W każdym razie – nawet największe gwiazdy tenisa mają na koncie wyjątkowo nietypowe okoliczności kontuzji.

Kanapa to też nie jest bezpieczna przystań

Ustaliliśmy już zatem, że profesjonalny sportowiec powinien uważać, jak tańczy oraz chodzi, ale za niebezpieczne należy uznać również siedzenie. Wystarczy wspomnieć historię Davida Seamana, słynnego bramkarza reprezentacji Anglii. Ten doznał kontuzji… sięgając po pilota od telewizora. Brzmi niewiarygodnie, ale podobno się wydarzyło.

Identyczną sytuację miał mieć też David James, kolejny golkiper grający w Premier League. Zaczęło się od chęci przełączenia kanału, skończyło na naderwaniu mięśni. Anglik jednak w 2013 roku zdementował powstałe pogłoski – pisząc na Twitterze, że nic takiego zwyczajnie nie miało miejsca.

Niebezpieczeństwo na kanapie czyhało też na Rio Ferdinanda, który w trakcie swojej przygody w Leeds United zbyt długo… grał na PlayStation z nogami wyciągniętymi na stole. Kiedy gamingowa sesja dobiegła końca, okazało się, że obrońca naderwał ścięgno w kolanie. Znowu brzmi to jak miejscowa legenda – ale nawet gdybyśmy mówili o prawdziwych wydarzeniach, delikatna wpadka nie przeszkodziła Rio zrobić wielkiej kariery.
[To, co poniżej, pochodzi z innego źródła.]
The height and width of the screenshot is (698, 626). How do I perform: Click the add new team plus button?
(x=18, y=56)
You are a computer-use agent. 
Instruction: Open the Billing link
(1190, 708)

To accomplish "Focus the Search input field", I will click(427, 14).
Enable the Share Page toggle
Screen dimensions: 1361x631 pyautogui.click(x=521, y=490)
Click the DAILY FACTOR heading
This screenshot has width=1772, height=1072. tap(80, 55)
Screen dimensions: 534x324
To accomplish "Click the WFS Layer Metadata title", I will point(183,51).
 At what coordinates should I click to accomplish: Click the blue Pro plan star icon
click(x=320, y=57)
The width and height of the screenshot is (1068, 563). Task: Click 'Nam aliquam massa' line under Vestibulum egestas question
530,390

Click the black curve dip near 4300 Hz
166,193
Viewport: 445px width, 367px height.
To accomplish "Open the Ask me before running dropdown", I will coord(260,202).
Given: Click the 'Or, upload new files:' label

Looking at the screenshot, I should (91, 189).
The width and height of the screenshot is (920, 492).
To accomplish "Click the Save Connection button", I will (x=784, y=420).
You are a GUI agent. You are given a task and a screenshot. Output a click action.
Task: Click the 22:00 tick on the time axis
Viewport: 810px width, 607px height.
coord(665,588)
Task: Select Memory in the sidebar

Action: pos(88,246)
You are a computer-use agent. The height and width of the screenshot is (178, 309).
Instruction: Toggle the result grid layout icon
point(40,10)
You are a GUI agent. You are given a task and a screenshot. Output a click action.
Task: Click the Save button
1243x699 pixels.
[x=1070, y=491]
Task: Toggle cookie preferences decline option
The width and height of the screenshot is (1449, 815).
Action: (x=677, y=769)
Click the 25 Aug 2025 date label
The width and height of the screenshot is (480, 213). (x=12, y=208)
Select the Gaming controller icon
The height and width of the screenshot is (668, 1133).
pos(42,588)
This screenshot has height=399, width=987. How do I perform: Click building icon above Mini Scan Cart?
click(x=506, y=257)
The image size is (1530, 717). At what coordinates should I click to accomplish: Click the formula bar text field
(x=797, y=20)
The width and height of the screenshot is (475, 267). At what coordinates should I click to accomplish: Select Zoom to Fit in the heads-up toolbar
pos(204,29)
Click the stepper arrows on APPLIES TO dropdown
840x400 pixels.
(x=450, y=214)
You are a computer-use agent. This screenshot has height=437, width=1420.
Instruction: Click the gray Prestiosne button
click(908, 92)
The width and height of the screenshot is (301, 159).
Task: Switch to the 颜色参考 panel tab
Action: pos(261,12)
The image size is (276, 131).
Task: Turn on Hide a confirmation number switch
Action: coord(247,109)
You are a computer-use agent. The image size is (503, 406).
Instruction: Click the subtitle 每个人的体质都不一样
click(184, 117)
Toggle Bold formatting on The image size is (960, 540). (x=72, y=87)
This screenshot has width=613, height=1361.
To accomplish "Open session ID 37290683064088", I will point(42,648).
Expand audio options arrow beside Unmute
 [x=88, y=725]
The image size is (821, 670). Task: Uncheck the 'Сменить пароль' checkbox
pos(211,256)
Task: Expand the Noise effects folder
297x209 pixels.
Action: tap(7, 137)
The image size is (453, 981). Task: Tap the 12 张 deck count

Jak już zresztą przy wszelkiego rodzaju rozgrywkach jesteśmy – bejsbolista Joel Zumaya miał zrobić sobie krzywdę przez zbyt agresywne uderzanie w przyciski podczas gry w Guitar Hero. Natomiast Lionel Letizi, swego czasu bramkarz PSG, wybrał rywalizację w Scrabble. I doznał urazu pleców, schylając się po literkę, która spadła mu na ziemię.

Nie graj nie za pieniądze

Osobna kategoria to oczywiście przypadki sportowców, którzy wzięli się za swoją – lub inną – dyscyplinę w czasie wolnym. Carlos Tevez, w czasach, gdy był zawodnikiem Boca Juniors poszedł odwiedzić brata w więzieniu i przy okazji pograł z osadzonymi w piłkę. Skończyło się oczywiście urazem. Thibaut Courtois, kiedy był zawodnikiem Chelsea, uszkodził się natomiast podczas gry w koszykówkę. A Wayne Van Niekerk – najszybszy człowiek w historii na dystansie jednego okrążenia – do końca życia będzie wspominał kontuzję, której doznał w czasie charytatywnego meczu rugby (wersja bezkontaktowa, czyli „tag”), bo to ona zahamowała mu karierę.

Generalnie – możemy tak wymieniać. Szukając jeszcze kolejnych przypadków wyjątkowo nietypowych kontuzji: Ryan Lochte, wielokrotny mistrz olimpijski w pływaniu, zerwał więzadła w kolanie, kiedy nastoletnia fanka rzuciła mu się w ramiona. Brian Anderson, amerykański bejsbolista, sprawdził kiedyś temperaturę żelazka, przykładając je sobie do twarzy (!). Pełno piłkarzy doznawało też kontuzji w trakcie celebrowania strzelonej bramki.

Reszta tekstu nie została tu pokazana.